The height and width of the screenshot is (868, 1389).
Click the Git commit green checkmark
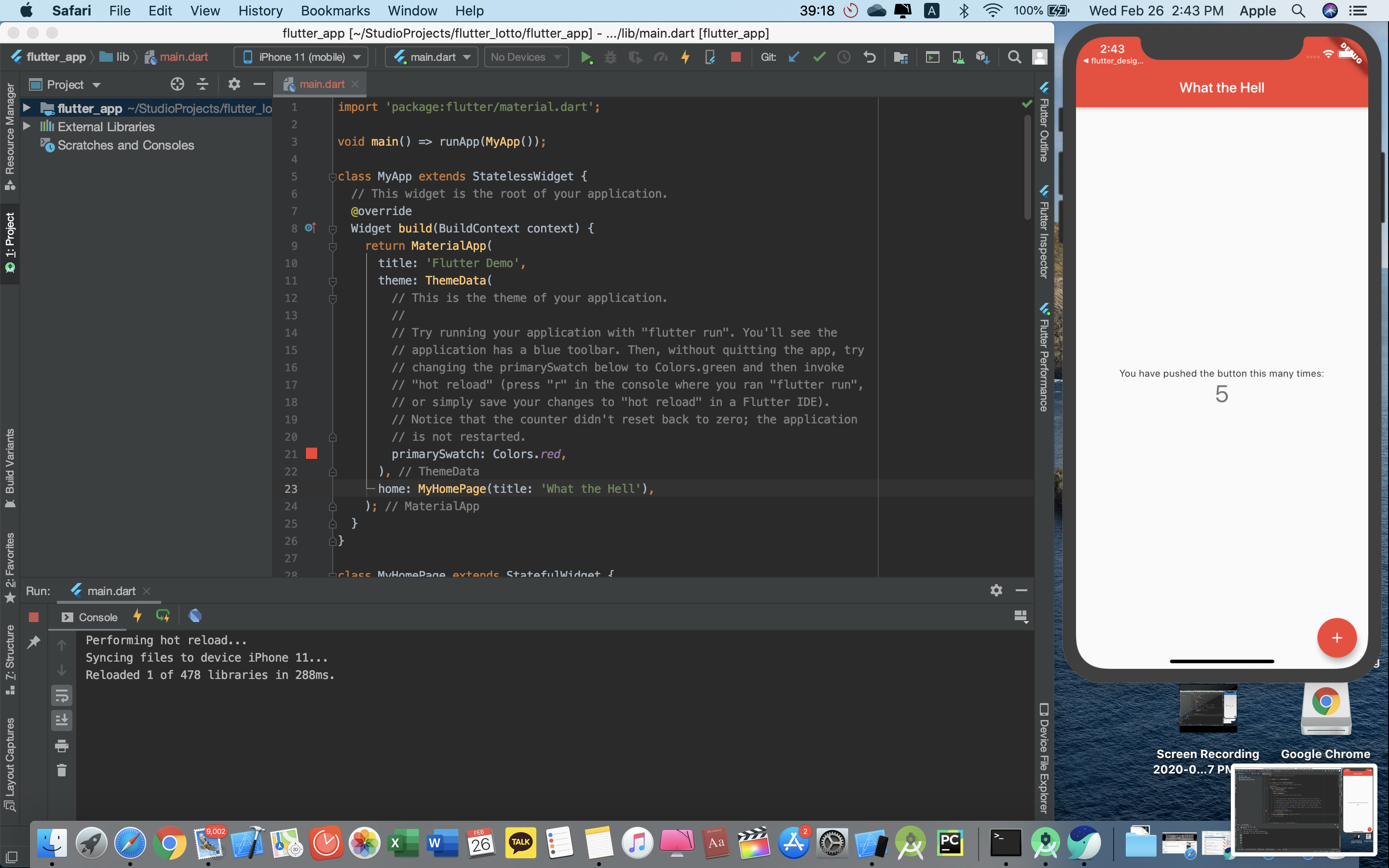click(819, 57)
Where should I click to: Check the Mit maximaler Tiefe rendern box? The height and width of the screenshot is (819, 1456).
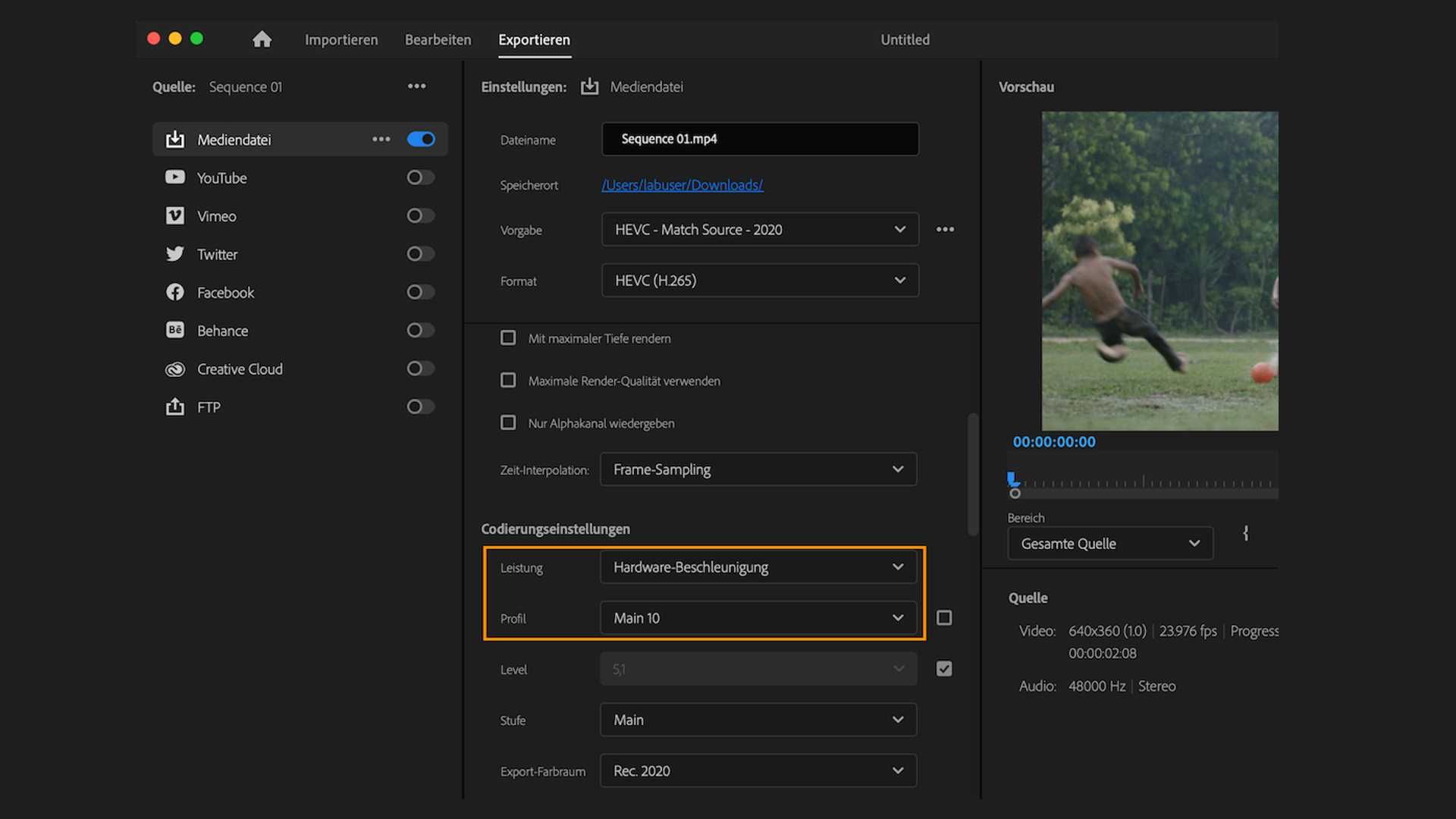click(x=508, y=338)
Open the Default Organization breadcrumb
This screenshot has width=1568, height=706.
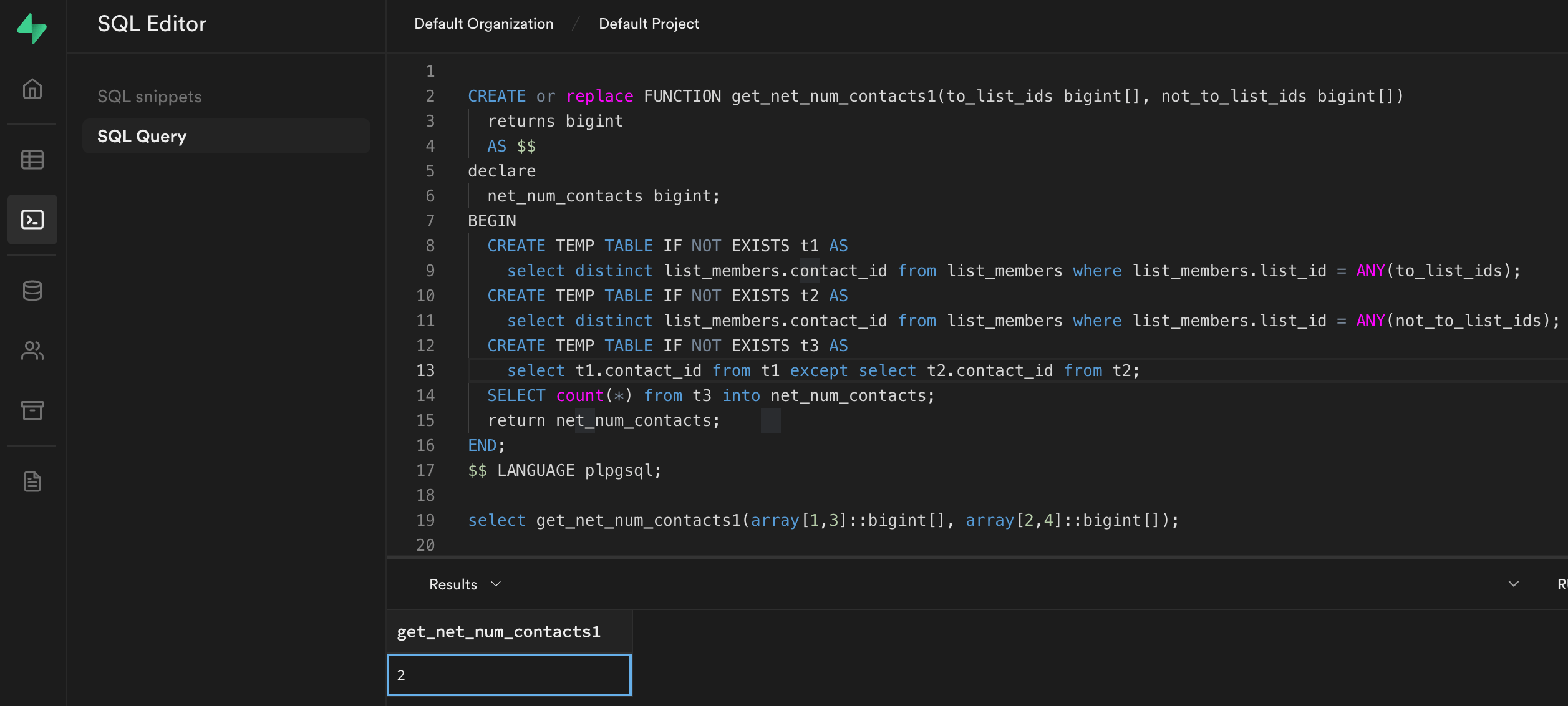(x=483, y=24)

- - - - -

The records above are to be restated exactly, with all pictures omitted.

* [WRITTEN SOLUTION]
The height and width of the screenshot is (868, 1389).
Click the Git commit green checkmark
click(819, 57)
Where should I click to: Check the Mit maximaler Tiefe rendern box? The height and width of the screenshot is (819, 1456).
click(x=508, y=338)
Open the Default Organization breadcrumb
This screenshot has width=1568, height=706.
(x=483, y=24)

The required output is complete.